Within the records below, repeat each line exactly but keep every picture out of the copy.

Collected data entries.
++++++++++++++++++++

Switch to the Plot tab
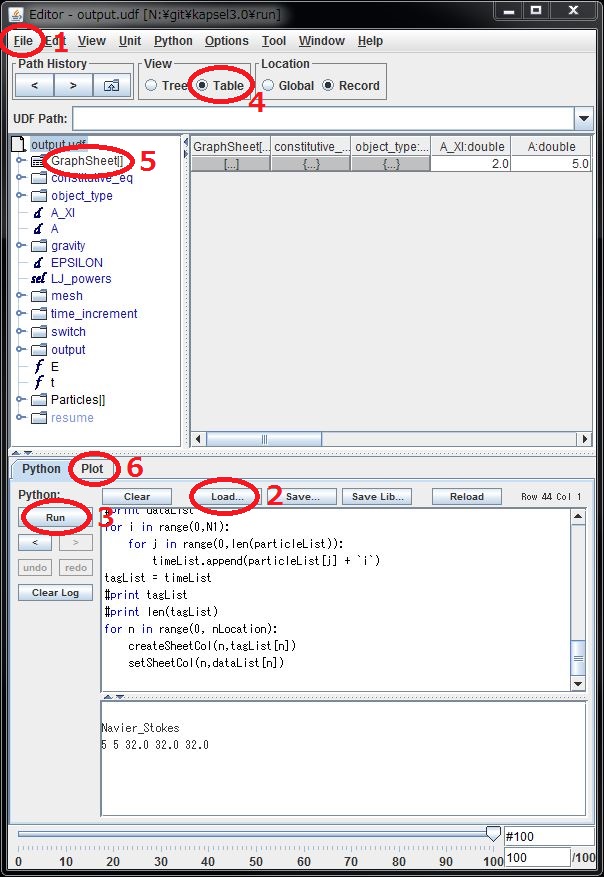The image size is (604, 877). tap(92, 469)
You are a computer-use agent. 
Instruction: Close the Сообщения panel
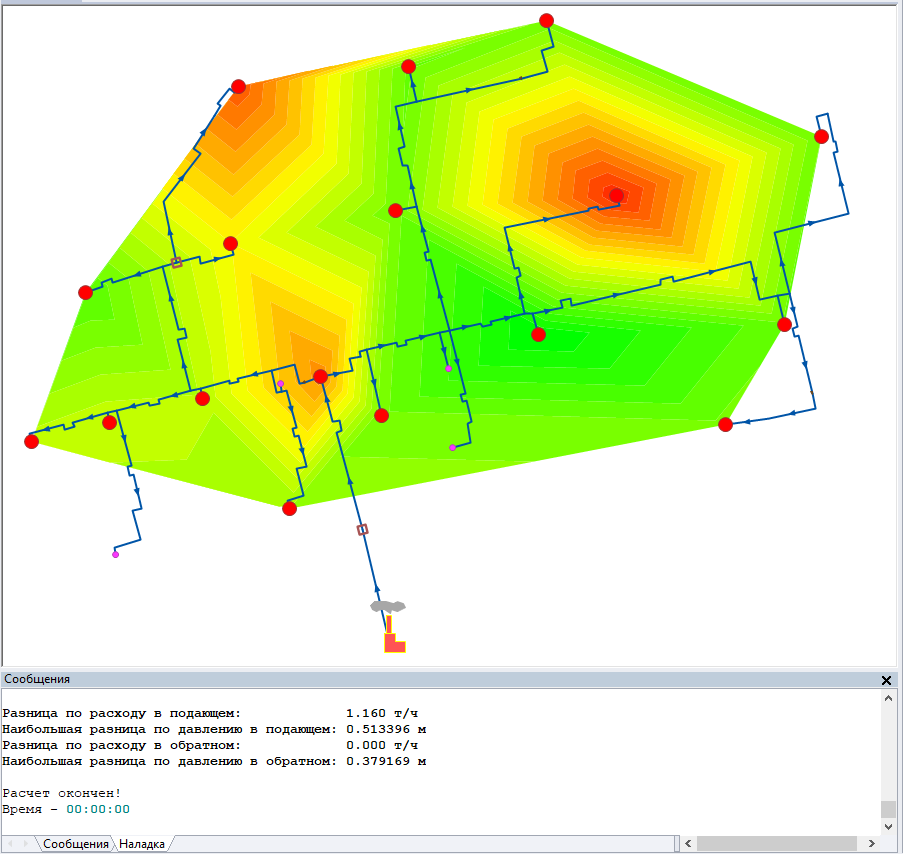tap(886, 680)
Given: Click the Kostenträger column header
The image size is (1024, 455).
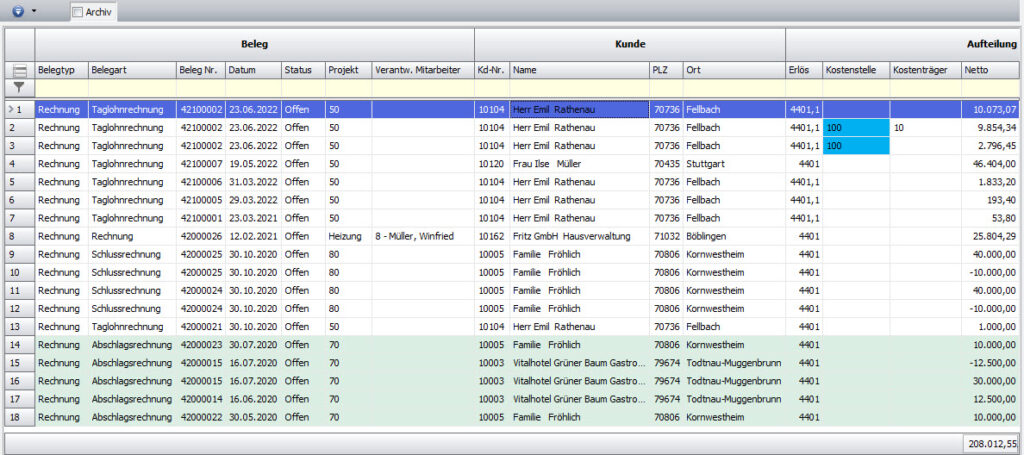Looking at the screenshot, I should click(x=924, y=70).
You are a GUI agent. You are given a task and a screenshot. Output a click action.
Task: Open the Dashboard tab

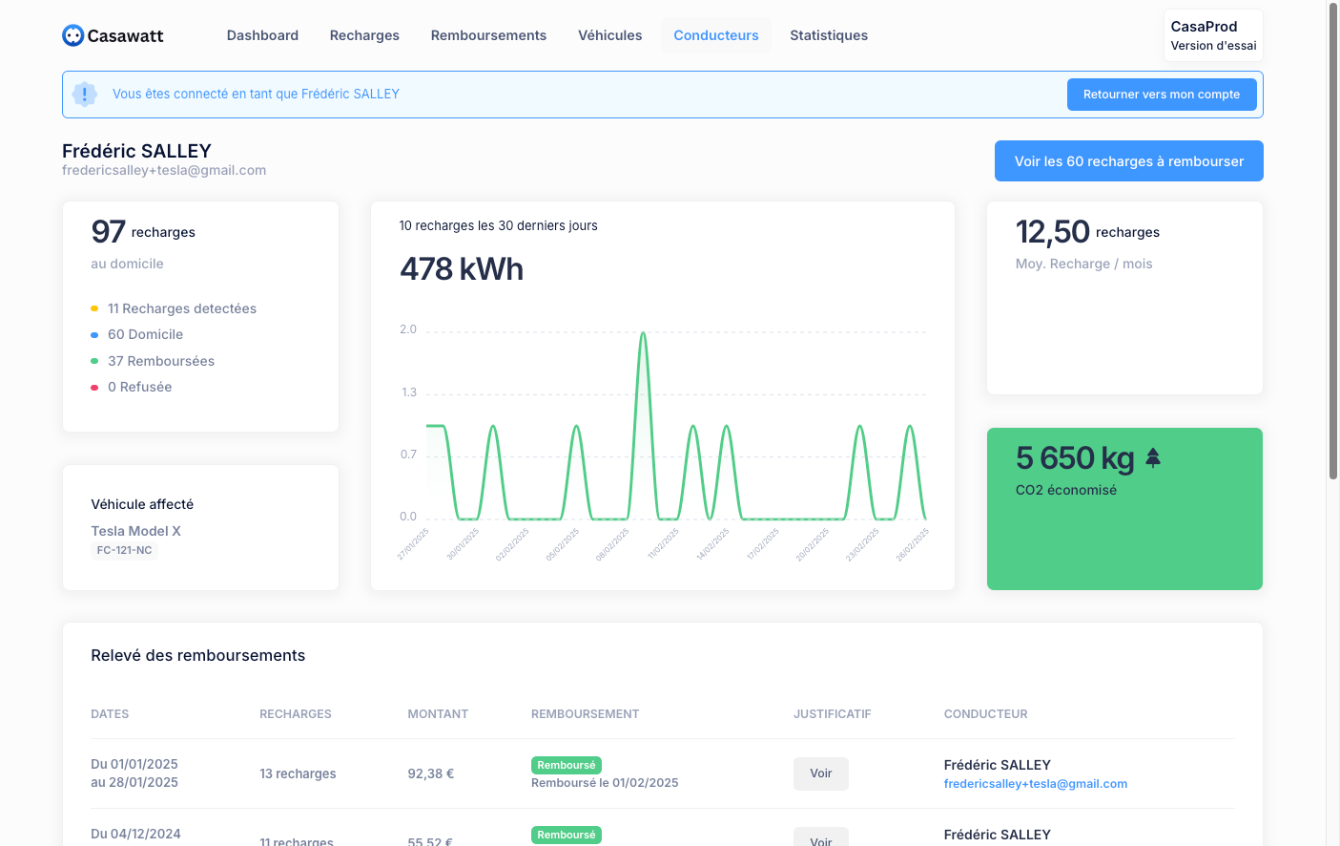coord(262,36)
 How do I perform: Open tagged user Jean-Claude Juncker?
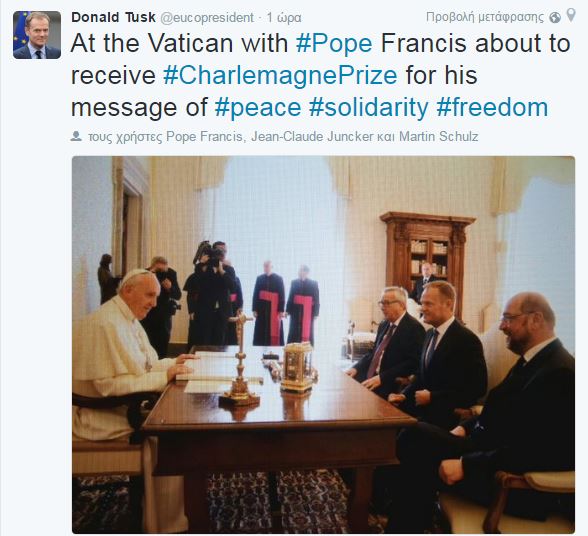(311, 137)
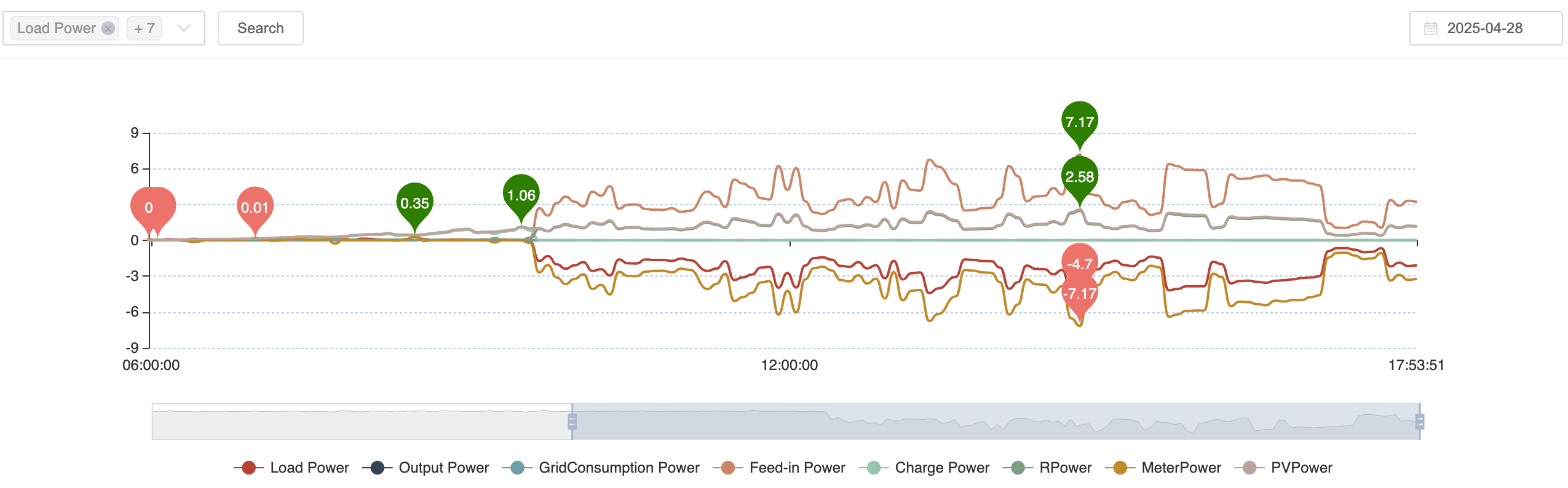Click the calendar icon in date field
The width and height of the screenshot is (1568, 488).
[1431, 28]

++++++++++++++++++++

Exercise result.
Switch to the Plot tab
The image size is (604, 877). tap(92, 469)
You are a computer-use agent. 
Instruction: Close the Сообщения panel
tap(886, 680)
Given: Click the Kostenträger column header
The image size is (1024, 455).
Looking at the screenshot, I should click(x=924, y=70).
You are a GUI agent. You are given a task and a screenshot. Output a click action.
Task: Open the Dashboard tab

coord(262,36)
 How do I perform: Open tagged user Jean-Claude Juncker?
(311, 137)
Click the calendar icon in date field
The width and height of the screenshot is (1568, 488).
[1431, 28]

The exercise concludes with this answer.